Contre cette situation, des voix s’élèvent, sur les réseaux sociaux, dans la presse «non alignée» pour dénoncer l’attitude de Macron, pérorant comme un petit caporal en campagne, et contre le gouvernement dont les décisions et les annonces sont jugées criminelles. Des déclarations de Buzyn fin janvier selon lesquelles «il n’y a pas de risque épidemique en France», aux injonctions à sortir au théâtre, au ciné ou au restaurant de Macron, du maintien des élections municipales aux déclarations de Sibeth Ndiaye prenant les français pour des cons, des errances aux carences, tout l’exécutif a fait la démonstration de son incapacité à affronter ce virus. La déclaration tonitruante de Macron, répétant ad nauseam «nous sommes en guerre», fut à la fois ridicule, inepte et inutilement anxiogène…
Du coup, des milliers de voix s’élèvent : #IlsSavaient #onnoublierapas et #RDVauProcès ont fait leur apparition sur les réseaux sociaux et un kit pour porter plainte a été mis en ligne à l’initiative du camarade Bruno Gaccio (www.plaintecovid.fr) et qui permet selon votre situation de trouver un modèle de plainte à déposer contre le gouvernement.

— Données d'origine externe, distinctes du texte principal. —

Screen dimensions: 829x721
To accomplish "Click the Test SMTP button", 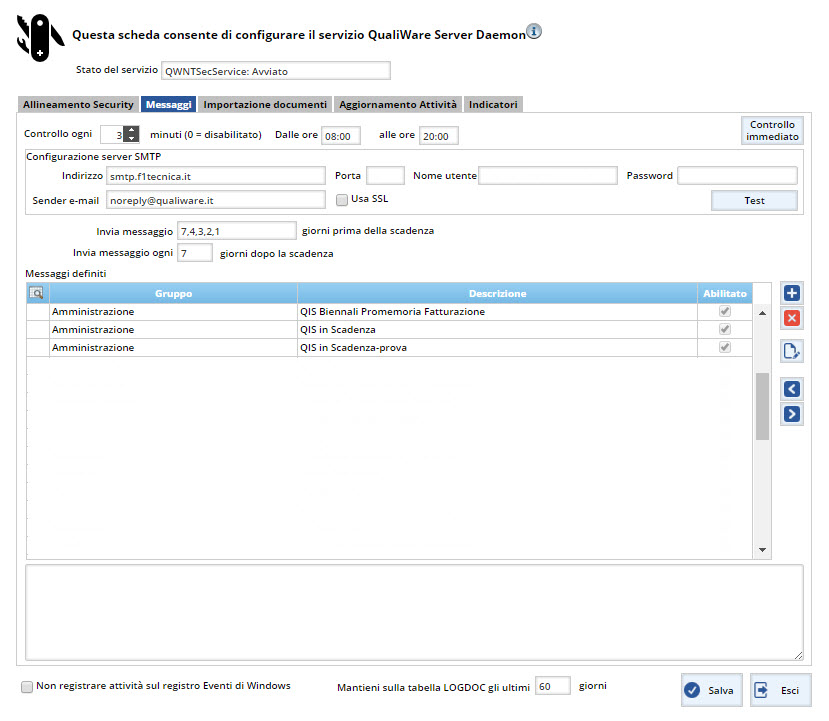I will click(x=754, y=201).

Tout ça ne doit pas nous empêcher de penser, de réfléchir et d’imaginer le «monde d’après». Ce virus met en évidence que certaines industries doivent être mises «sous contrôle» si l’on veut un monde où l’humain soit au centre des choses, en particulier toutes celles touchant au médical et à la santé (l’exemple LUXFER est criant à cet égard), mais aussi toutes celles touchant à la souveraineté alimentaire, et surtout à la souveraineté économique. Or, il ne peut y avoir de souveraineté économique, sans souveraineté… financière et… monétaire !
Mais c’est un autre débat !
*Jared Mason Diamond, né le 10 septembre 1937 à Boston, est un géographe, biologiste évolutionniste, physiologiste, historien américain. Professeur de géographie à l’université de Californie à Los Angeles (UCLA), il est surtout connu pour ses ouvrages de vulgarisation scientifique : De l’inégalité parmi les sociétés (prix Pulitzer 1998) et Effondrement.